Based on anecdotal evidence, over-the-counter (OTC) topical anti-inflammatory agents are often recommended to treat ISRs, but their efficacy has not been studied in well-controlled clinical trials.

Objective: To evaluate three OTC topical medications’ abilities to reduce ISRs in patients with relapsing-remitting MS treated with Rebif (registered trademark [r]) (interferon-beta-1a sc, tiw).

Design: This study planned to enroll 100 subjects with an interim analysis to assess patients that completed the study. Two independent, 9-week, multicentre, open-label, crossover studies were designed to compare Cortizone-10(r) (hydrocortisone) and Tucks(r) Pads (witch hazel) to Lubriderm(r) Lotion, which served as a control.

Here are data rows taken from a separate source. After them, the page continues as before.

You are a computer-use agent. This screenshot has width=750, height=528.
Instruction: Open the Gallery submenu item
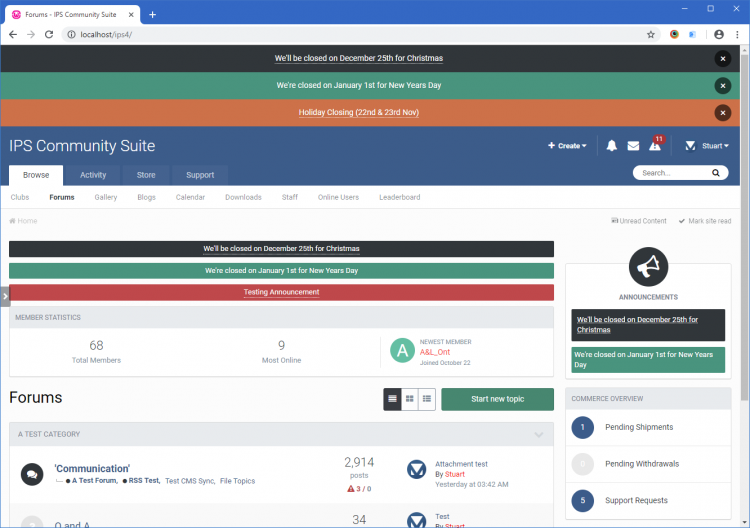click(x=105, y=197)
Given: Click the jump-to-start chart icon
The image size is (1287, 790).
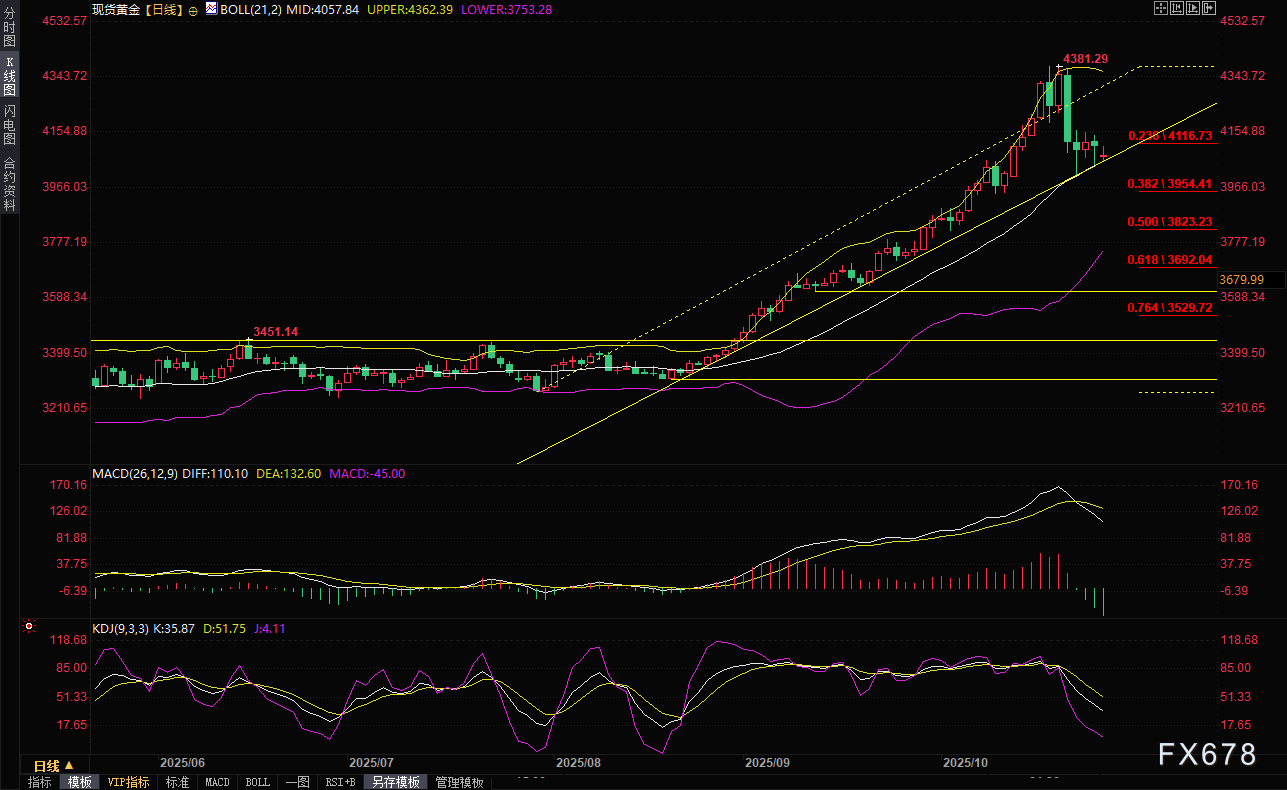Looking at the screenshot, I should [1176, 8].
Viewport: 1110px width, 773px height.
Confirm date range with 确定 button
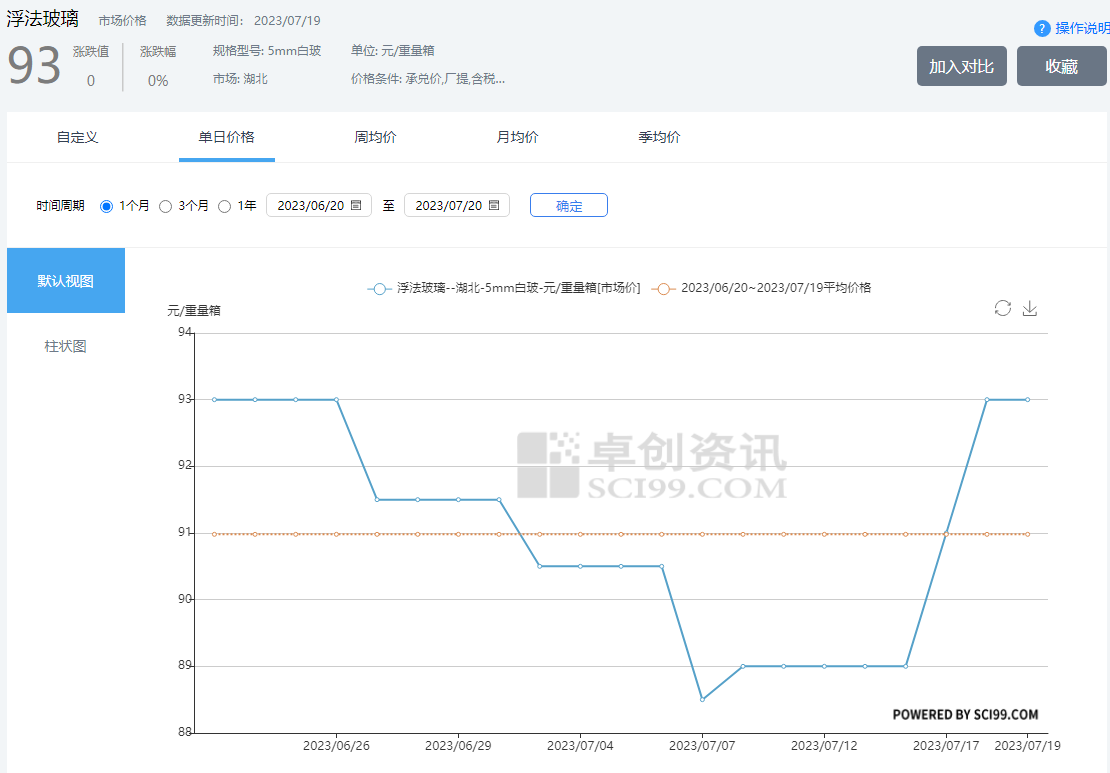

Patients with ISRs (defined as redness at least 20 mm in diameter 48-72 hours (h) post-injection) were randomly assigned to apply a test agent or Lubriderm(r) immediately post-injection for 2 weeks. Participants then switched from control to test agent or vice versa for the final 2 weeks. ISRs were measured 48-72 h and 7 days (d) post-injection. The primary outcome measure was the difference in the mean diameter of redness 48-72 h post-injection.

Results: At interim analysis (03/2006), 29 of 100 expected subjects had completed the study. Subjects were typically female (88.9%) and Caucasian (94.4%), with a mean age of 41.4 years. In the hydrocortisone/Lubriderm(r) cross-over study, average baseline diameter of injection-site redness was 37.4 mm (n = 27).

For the 22 evaluable patients, mean redness diameter at 48-72 h post-injection was 34.8 mm (standard deviation, 14.8) with hydrocortisone; 33.0 mm (10.8) with Lubriderm(r) (P = 0.55). After 7 d, respective diameters were 31.7 mm (16.3) and 31.0 mm (12.7; P = 0.89).

Although fewer patients in the witch hazel/Lubriderm(r) study were evaluable at interim, results were similar, with a slight trend toward both agents reducing redness.

Conclusions: A final analysis of data from the hydrocortisone study will be presented along with interim data from the witch hazel study. Successful reduction of ISRs may ultimately improve patient adherence to interferon-beta therapy.